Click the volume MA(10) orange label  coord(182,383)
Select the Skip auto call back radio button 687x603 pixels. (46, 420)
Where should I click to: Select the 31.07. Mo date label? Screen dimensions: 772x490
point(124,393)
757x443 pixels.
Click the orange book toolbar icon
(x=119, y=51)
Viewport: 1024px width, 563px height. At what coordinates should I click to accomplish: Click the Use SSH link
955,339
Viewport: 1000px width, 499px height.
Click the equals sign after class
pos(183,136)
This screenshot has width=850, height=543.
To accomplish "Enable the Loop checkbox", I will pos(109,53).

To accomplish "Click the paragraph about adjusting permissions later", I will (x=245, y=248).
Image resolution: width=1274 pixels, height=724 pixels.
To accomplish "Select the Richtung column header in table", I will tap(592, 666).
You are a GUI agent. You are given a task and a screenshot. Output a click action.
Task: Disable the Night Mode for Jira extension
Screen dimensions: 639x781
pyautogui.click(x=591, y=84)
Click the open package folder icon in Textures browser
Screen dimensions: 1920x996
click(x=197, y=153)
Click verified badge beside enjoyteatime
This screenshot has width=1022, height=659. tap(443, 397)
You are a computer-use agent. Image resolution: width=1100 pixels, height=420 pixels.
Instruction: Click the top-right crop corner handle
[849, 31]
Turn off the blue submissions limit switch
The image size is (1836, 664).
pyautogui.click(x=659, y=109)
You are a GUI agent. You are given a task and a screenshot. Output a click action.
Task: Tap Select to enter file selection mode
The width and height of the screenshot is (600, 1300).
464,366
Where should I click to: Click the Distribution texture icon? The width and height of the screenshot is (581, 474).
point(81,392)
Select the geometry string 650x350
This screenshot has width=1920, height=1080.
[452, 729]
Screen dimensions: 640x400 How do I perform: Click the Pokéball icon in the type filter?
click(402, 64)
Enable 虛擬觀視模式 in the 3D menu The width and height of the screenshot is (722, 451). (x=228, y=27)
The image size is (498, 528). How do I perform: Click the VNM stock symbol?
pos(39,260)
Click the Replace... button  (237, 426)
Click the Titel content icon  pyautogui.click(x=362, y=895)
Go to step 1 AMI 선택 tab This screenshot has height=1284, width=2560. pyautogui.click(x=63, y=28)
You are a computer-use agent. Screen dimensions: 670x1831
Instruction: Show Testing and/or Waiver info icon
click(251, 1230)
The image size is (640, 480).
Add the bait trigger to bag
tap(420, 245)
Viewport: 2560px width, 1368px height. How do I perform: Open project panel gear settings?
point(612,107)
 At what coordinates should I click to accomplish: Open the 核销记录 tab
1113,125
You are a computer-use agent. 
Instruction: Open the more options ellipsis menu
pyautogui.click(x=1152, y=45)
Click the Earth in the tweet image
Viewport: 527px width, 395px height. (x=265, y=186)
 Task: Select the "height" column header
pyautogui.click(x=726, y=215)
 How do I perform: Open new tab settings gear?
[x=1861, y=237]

- - - - -

Repeat the material above line for line, without changing anything.

• _REPLY TO THE TASK_
Click the volume MA(10) orange label  coord(182,383)
Select the Skip auto call back radio button 687x603 pixels. (46, 420)
Where should I click to: Select the 31.07. Mo date label? Screen dimensions: 772x490
point(124,393)
757x443 pixels.
Click the orange book toolbar icon
(x=119, y=51)
Viewport: 1024px width, 563px height. At what coordinates should I click to accomplish: Click the Use SSH link
955,339
Viewport: 1000px width, 499px height.
Click the equals sign after class
pos(183,136)
This screenshot has width=850, height=543.
To accomplish "Enable the Loop checkbox", I will pos(109,53).

To accomplish "Click the paragraph about adjusting permissions later", I will (x=245, y=248).
Image resolution: width=1274 pixels, height=724 pixels.
To accomplish "Select the Richtung column header in table", I will tap(592, 666).
You are a GUI agent. You are given a task and a screenshot. Output a click action.
Task: Disable the Night Mode for Jira extension
Screen dimensions: 639x781
pyautogui.click(x=591, y=84)
Click the open package folder icon in Textures browser
Screen dimensions: 1920x996
click(x=197, y=153)
Click verified badge beside enjoyteatime
This screenshot has width=1022, height=659. tap(443, 397)
You are a computer-use agent. Image resolution: width=1100 pixels, height=420 pixels.
Instruction: Click the top-right crop corner handle
[849, 31]
Turn off the blue submissions limit switch
The image size is (1836, 664).
pyautogui.click(x=659, y=109)
You are a GUI agent. You are given a task and a screenshot. Output a click action.
Task: Tap Select to enter file selection mode
The width and height of the screenshot is (600, 1300).
464,366
Where should I click to: Click the Distribution texture icon? The width and height of the screenshot is (581, 474).
point(81,392)
Select the geometry string 650x350
This screenshot has width=1920, height=1080.
[452, 729]
Screen dimensions: 640x400 How do I perform: Click the Pokéball icon in the type filter?
click(402, 64)
Enable 虛擬觀視模式 in the 3D menu The width and height of the screenshot is (722, 451). (x=228, y=27)
The image size is (498, 528). How do I perform: Click the VNM stock symbol?
pos(39,260)
Click the Replace... button  (237, 426)
Click the Titel content icon  pyautogui.click(x=362, y=895)
Go to step 1 AMI 선택 tab This screenshot has height=1284, width=2560. pyautogui.click(x=63, y=28)
You are a computer-use agent. Screen dimensions: 670x1831
Instruction: Show Testing and/or Waiver info icon
click(251, 1230)
The image size is (640, 480).
Add the bait trigger to bag
tap(420, 245)
Viewport: 2560px width, 1368px height. How do I perform: Open project panel gear settings?
point(612,107)
 At what coordinates should I click to accomplish: Open the 核销记录 tab
1113,125
You are a computer-use agent. 
Instruction: Open the more options ellipsis menu
pyautogui.click(x=1152, y=45)
Click the Earth in the tweet image
Viewport: 527px width, 395px height. (x=265, y=186)
 Task: Select the "height" column header
pyautogui.click(x=726, y=215)
 How do I perform: Open new tab settings gear?
[x=1861, y=237]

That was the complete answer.